写真/水上俊介
投資を始める前は「やりたくない仕事」もやるしかなかった
コンビ時代、僕はずっと「仕事を選べない側」の人間でした。本当はやりたくない仕事。例えば、ビュッフェ形式で食事をしているお客さんの前での誰も聞いていない漫才の営業。でも生活のためには、引き受けないと、しょうがなかったんです。
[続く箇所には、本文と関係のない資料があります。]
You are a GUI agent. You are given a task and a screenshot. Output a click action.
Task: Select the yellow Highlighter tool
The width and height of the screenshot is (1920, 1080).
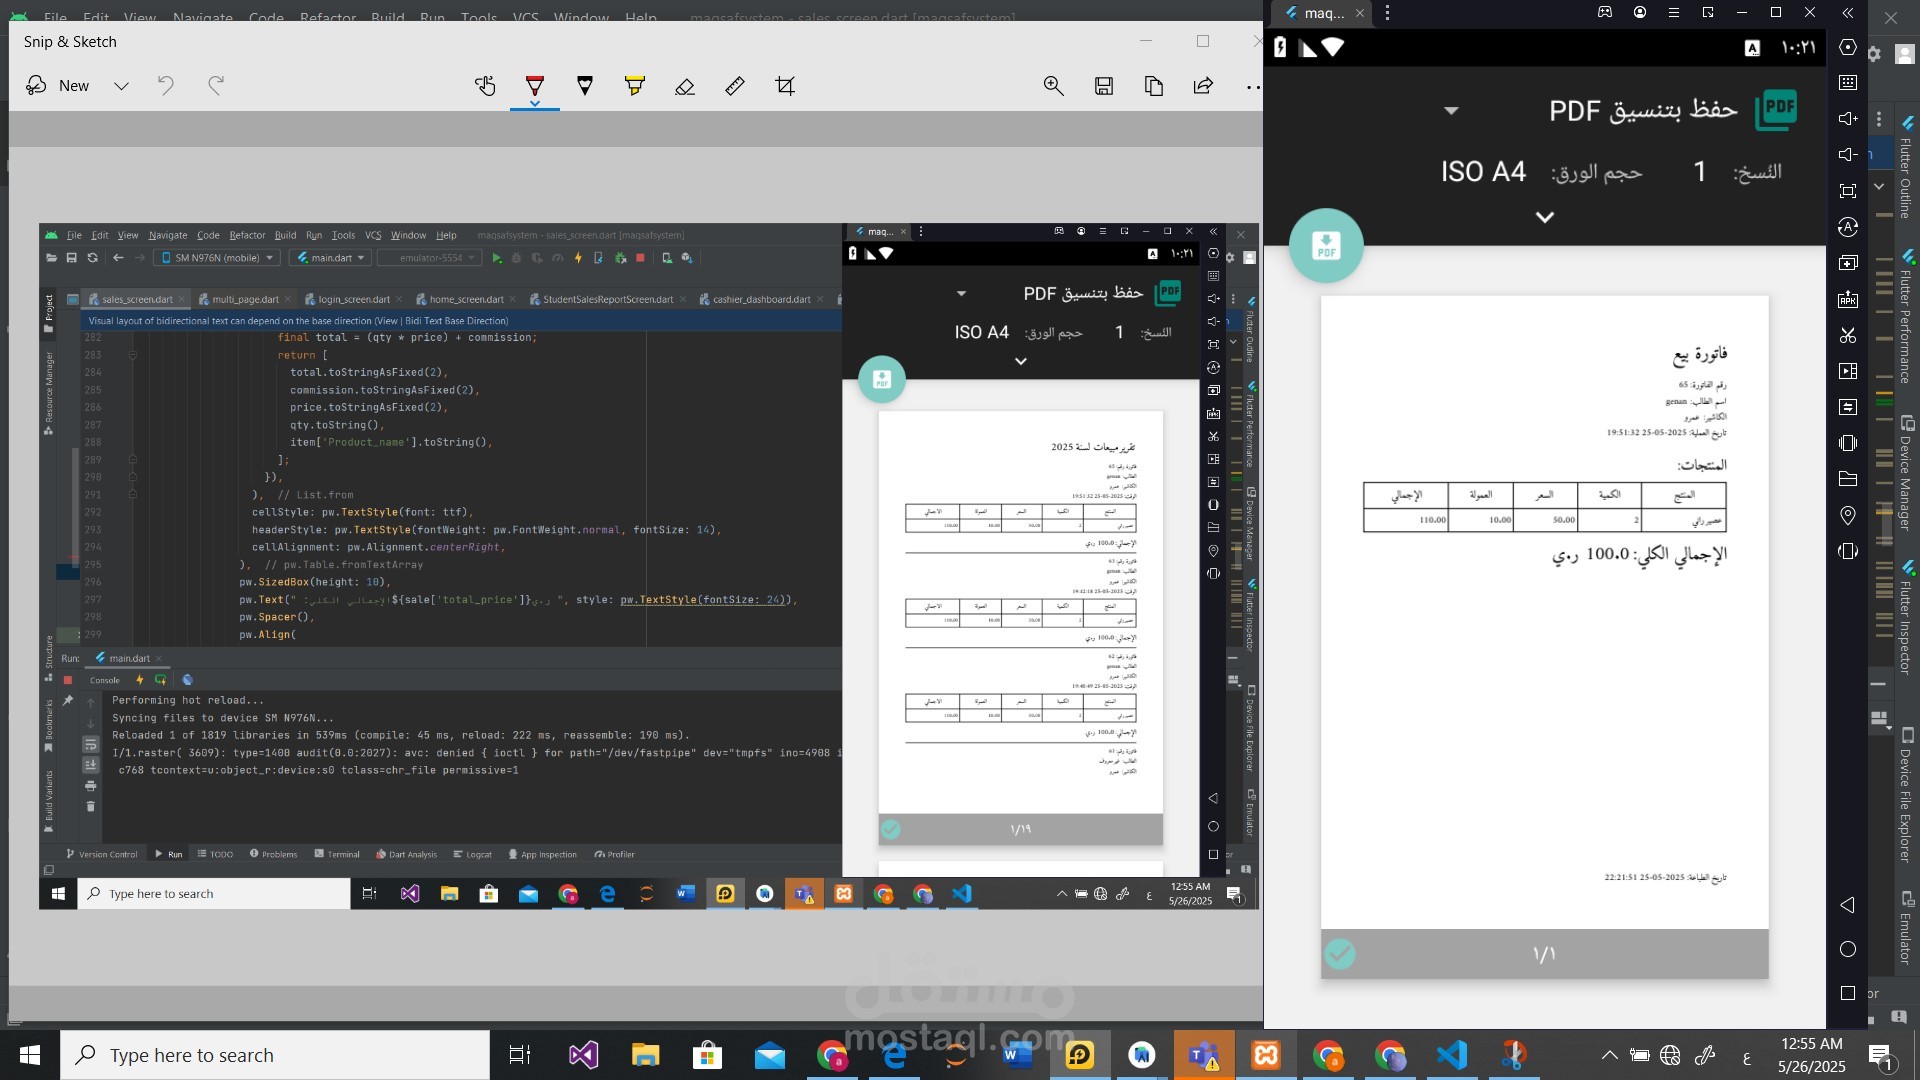click(x=635, y=86)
うどん屋を始めたのも、突き詰めれば自分の食い扶持を稼ぐためでした。1998年にマネージャーから突然「来週、1週間休みです」と告げられたときも、それでは生活ができないという強烈な恐怖と不安があったから、吉本の社員になろうと必死にすがりつきました。またナインティナイン・矢部さんのお兄さんの会社でマネージャーとして働きながら、こっそりルミネの舞台に立たせてもらう二重生活を送ったりもしました。
これらはすべて、生きるため。お金がないゆえに「追い込まれて選ばされた道」だったんです。あの絶望の底にいた頃、もし僕に資産があったら。もっと心に余裕を持って、自由に自分のやりたいことを選べたかもしれません。
焦ってコンビを解散することもなかったかもしれないし、「1週間休みです」と言われても「じゃあ、その間に新しいネタを考えよう」と笑って前を向けたかもしれない。
才能ある後輩も、お金が理由で夢を諦めていった
僕だけではありません。お笑いの世界で、お金が理由で夢を諦めていった才能ある後輩たちをたくさん見てきました。
金銭的にギリギリの生活の中で、2人目の子供が生まれ「これ以上は家族を養えない」と泣く泣く芸人を辞めていった仲間もいます。それを見るたびに、僕は胸が締め付けられる思いでした。
「他にやりたいことが見つかったから辞める」という前向きな理由ならいいんです。でも、「才能も情熱もあるのに、お金がないから辞める」というのは、あまりにも悲しすぎる。